Keep only those lines of the records that include the string "Settings".

======== Material provided

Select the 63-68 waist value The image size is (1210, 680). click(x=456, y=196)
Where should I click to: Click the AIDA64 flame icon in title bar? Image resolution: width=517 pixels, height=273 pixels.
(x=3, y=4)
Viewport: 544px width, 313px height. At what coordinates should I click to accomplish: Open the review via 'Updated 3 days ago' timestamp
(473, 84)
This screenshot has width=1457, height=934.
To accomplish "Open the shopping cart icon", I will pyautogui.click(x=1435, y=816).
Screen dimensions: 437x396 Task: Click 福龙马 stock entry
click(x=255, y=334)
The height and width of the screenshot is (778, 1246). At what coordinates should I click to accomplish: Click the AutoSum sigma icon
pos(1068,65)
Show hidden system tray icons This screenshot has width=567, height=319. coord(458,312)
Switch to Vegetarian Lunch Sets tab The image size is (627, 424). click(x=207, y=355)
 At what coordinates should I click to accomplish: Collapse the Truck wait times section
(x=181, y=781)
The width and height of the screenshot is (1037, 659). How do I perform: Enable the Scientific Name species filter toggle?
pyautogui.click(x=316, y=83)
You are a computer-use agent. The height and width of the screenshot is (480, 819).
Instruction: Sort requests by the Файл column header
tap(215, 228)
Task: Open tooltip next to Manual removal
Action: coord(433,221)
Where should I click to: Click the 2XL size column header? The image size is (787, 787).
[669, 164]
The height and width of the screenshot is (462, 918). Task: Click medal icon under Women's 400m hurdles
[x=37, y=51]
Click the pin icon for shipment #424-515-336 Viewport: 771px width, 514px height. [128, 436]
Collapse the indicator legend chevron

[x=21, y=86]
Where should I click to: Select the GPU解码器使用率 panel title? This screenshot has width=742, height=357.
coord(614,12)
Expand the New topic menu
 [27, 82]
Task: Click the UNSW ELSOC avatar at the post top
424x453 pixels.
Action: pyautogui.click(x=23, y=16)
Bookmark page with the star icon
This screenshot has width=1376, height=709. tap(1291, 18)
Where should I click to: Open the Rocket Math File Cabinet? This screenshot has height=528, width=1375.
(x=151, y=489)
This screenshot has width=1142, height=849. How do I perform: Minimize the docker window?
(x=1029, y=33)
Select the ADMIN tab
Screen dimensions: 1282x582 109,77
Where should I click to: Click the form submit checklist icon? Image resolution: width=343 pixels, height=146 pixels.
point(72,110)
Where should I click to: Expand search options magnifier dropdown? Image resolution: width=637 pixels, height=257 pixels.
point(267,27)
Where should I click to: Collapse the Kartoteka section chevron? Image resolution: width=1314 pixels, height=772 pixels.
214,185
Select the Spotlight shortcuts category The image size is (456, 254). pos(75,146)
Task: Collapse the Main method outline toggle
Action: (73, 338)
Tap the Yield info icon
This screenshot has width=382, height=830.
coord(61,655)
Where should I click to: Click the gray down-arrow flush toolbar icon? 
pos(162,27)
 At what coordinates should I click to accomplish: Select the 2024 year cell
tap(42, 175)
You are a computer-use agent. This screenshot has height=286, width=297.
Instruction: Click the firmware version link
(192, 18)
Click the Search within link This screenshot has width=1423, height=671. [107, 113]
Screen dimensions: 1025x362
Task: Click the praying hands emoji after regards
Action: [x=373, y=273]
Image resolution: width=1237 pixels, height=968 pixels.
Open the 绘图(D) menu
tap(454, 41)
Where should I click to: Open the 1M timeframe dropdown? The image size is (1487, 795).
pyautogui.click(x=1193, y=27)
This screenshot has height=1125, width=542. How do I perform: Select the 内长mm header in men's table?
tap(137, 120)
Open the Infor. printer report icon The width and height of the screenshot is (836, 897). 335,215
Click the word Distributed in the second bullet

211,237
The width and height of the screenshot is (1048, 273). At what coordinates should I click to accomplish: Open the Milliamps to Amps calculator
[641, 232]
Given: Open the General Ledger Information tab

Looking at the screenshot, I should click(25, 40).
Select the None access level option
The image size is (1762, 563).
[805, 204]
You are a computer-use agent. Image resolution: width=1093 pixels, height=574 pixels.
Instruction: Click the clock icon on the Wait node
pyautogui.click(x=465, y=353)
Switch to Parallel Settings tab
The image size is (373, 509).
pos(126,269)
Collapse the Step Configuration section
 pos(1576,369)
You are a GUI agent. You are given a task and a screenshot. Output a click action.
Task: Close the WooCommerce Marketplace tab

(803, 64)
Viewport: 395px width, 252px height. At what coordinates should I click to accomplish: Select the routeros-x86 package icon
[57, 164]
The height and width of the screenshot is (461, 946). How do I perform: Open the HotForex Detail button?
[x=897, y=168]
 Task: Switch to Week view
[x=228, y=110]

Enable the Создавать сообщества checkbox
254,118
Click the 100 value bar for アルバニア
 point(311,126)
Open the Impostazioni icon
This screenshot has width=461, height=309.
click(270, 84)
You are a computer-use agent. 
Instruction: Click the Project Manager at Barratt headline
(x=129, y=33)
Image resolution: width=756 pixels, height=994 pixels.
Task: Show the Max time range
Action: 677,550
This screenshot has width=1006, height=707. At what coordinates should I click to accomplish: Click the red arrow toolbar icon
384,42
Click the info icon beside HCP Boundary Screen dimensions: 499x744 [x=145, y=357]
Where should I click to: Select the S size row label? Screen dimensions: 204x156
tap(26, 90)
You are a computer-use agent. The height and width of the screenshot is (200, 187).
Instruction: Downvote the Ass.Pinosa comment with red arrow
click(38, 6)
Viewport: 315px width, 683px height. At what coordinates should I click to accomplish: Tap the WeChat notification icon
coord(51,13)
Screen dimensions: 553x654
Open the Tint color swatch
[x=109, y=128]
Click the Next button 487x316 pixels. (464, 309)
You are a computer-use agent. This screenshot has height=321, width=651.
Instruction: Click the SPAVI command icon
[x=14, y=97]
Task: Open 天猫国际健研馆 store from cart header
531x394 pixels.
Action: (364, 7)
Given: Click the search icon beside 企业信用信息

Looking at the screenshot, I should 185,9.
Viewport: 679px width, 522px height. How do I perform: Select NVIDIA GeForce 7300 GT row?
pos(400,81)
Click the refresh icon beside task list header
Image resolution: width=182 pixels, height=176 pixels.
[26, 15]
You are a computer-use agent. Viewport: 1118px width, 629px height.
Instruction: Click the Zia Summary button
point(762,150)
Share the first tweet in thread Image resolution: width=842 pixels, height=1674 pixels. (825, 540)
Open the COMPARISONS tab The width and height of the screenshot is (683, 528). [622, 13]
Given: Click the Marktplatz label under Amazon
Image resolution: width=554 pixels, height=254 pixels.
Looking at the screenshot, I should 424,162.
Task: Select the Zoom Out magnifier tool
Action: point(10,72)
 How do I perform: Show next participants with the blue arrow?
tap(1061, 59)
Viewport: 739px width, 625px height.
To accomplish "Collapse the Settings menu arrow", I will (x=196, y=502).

================

→ **Solution for this problem**:
Switch to Parallel Settings tab
To accomplish "Collapse the Settings menu arrow", I will (x=196, y=502).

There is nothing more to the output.